There really weren't any wrong answers. All the students participated from kindergarten all the way to grade 8. I was impressed with their knowledge.
Probably the most entertaining part was when I told them what it was like for me living with heart disease. I told them that I take lots of pills, I need lots of needles, I stay in the hospital alot, I have to see my doctor all the time, it is always difficult to breathe, I am always tired, I can't play sports and the best one... I can't go on rollercoasters. The crowd roared in disappointment. It was actually really funny. They are more concerned about roller coasters than they are about needles and hospitals.
After talking about heart disease I touched on my mechanical heart and organ donation. I was a little worried about how to present this discussion to the young kids. I tried to be very matter-of-fact and just tell it like it is. I think some of them were aware on my situation all ready because my Mom teaches at the school and they wonder why she was away for so long in the past. I told them that I need a new heart because mine doesn't work very well anymore. I told them that when someone dies they can donate their organs to other people so they can live. Plain and simple. Of course, I told them that one person that dies can save eight people!!

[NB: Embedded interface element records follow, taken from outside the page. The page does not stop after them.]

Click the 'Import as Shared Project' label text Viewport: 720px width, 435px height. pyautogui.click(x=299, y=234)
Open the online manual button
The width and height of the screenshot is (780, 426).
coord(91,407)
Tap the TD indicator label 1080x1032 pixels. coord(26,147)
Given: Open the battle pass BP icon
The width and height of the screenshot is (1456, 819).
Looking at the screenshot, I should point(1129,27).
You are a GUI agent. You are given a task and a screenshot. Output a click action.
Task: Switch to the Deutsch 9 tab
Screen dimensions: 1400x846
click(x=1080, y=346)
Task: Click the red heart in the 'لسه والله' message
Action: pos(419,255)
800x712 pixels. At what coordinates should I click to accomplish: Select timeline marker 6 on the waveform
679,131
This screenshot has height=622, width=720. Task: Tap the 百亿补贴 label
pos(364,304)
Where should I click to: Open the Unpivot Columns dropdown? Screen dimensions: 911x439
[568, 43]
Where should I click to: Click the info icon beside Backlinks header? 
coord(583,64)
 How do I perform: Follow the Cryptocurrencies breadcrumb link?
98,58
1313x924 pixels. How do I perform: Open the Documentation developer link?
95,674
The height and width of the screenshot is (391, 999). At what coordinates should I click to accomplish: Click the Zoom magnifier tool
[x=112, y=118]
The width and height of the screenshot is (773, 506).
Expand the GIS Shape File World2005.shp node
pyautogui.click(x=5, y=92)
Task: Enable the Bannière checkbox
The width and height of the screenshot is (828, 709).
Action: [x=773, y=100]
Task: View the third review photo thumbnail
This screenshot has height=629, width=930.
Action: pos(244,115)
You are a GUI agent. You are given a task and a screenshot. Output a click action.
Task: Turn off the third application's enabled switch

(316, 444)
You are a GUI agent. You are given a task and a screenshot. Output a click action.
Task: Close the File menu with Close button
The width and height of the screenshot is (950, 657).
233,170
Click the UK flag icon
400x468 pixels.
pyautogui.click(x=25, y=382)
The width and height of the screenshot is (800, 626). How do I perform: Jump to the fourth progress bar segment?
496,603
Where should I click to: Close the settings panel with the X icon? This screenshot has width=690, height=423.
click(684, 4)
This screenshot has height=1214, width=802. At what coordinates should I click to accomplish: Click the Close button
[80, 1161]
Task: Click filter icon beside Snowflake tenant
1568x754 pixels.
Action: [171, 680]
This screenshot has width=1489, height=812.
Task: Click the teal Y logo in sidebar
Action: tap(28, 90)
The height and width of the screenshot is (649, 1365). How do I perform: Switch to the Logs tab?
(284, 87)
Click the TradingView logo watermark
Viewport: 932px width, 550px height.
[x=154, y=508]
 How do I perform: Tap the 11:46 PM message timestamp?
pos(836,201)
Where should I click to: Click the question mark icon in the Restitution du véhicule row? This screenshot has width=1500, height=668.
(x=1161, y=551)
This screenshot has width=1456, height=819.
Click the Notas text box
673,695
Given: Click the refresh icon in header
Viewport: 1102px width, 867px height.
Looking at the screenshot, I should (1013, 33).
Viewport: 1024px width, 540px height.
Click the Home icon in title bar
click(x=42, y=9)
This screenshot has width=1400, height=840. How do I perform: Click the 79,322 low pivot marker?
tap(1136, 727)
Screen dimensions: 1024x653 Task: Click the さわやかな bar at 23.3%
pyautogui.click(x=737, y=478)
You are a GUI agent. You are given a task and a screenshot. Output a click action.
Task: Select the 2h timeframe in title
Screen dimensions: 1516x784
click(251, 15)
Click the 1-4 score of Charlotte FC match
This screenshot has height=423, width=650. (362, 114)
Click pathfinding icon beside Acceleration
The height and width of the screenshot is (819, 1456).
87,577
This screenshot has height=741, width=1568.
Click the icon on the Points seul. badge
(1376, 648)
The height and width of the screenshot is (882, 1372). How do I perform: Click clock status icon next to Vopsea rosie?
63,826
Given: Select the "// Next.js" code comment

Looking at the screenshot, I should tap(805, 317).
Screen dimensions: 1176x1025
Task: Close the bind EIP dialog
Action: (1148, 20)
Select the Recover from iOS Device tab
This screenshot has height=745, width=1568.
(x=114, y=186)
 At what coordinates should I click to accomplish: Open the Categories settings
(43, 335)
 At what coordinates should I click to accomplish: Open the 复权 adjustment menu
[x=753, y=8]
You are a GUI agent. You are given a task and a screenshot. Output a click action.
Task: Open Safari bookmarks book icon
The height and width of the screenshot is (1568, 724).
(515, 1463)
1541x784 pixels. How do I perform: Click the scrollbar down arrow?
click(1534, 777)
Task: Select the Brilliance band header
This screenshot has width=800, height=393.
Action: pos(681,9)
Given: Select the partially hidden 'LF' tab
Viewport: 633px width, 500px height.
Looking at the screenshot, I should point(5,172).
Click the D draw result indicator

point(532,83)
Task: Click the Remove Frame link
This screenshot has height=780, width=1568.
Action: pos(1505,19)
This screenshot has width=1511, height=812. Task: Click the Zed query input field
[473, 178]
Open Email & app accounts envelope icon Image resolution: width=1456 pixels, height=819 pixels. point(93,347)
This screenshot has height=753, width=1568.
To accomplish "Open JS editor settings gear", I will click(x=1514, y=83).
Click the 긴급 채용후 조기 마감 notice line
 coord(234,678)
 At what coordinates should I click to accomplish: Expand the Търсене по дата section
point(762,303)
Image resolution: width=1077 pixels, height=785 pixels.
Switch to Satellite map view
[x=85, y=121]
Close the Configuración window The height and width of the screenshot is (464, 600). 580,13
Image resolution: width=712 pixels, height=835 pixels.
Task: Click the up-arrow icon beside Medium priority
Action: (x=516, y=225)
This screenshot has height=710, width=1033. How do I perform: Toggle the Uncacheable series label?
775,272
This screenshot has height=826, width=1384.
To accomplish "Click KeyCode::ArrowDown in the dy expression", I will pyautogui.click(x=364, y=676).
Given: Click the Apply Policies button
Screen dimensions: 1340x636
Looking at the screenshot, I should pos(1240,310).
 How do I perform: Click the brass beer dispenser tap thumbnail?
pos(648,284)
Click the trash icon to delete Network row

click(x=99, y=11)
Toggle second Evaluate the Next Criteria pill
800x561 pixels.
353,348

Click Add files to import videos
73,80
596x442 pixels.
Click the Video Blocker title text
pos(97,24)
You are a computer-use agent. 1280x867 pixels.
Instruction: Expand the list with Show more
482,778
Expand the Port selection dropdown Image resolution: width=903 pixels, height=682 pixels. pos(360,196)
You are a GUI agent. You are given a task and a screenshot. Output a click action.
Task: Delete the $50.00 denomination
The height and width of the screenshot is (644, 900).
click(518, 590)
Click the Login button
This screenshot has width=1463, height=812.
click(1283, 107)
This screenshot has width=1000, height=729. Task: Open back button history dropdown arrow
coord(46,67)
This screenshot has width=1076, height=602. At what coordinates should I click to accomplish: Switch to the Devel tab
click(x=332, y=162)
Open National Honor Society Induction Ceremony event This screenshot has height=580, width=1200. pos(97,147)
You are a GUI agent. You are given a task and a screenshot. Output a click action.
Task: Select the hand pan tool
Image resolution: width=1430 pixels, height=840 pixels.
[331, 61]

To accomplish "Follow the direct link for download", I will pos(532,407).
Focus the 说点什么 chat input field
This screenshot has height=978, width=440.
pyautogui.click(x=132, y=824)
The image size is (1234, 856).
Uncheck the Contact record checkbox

I gave them homework. This created some more uproar. Funny. I told them to go home and talk to their families and friends about this nice lady they met that is waiting for a new heart. Hopefully the next generation can bring a major change.
The most important things I wanted to stress are:
Never, ever, never, never, NEVER smoke. EVER.
Talk to your family and friends about organ donation.
I also told them how sincerely thankful I am that they are raising money for the Heart and Stroke Foundation because they are saving lives. They are saving me.
(I had them put their fists in the air because your heart is about the size of your fist.)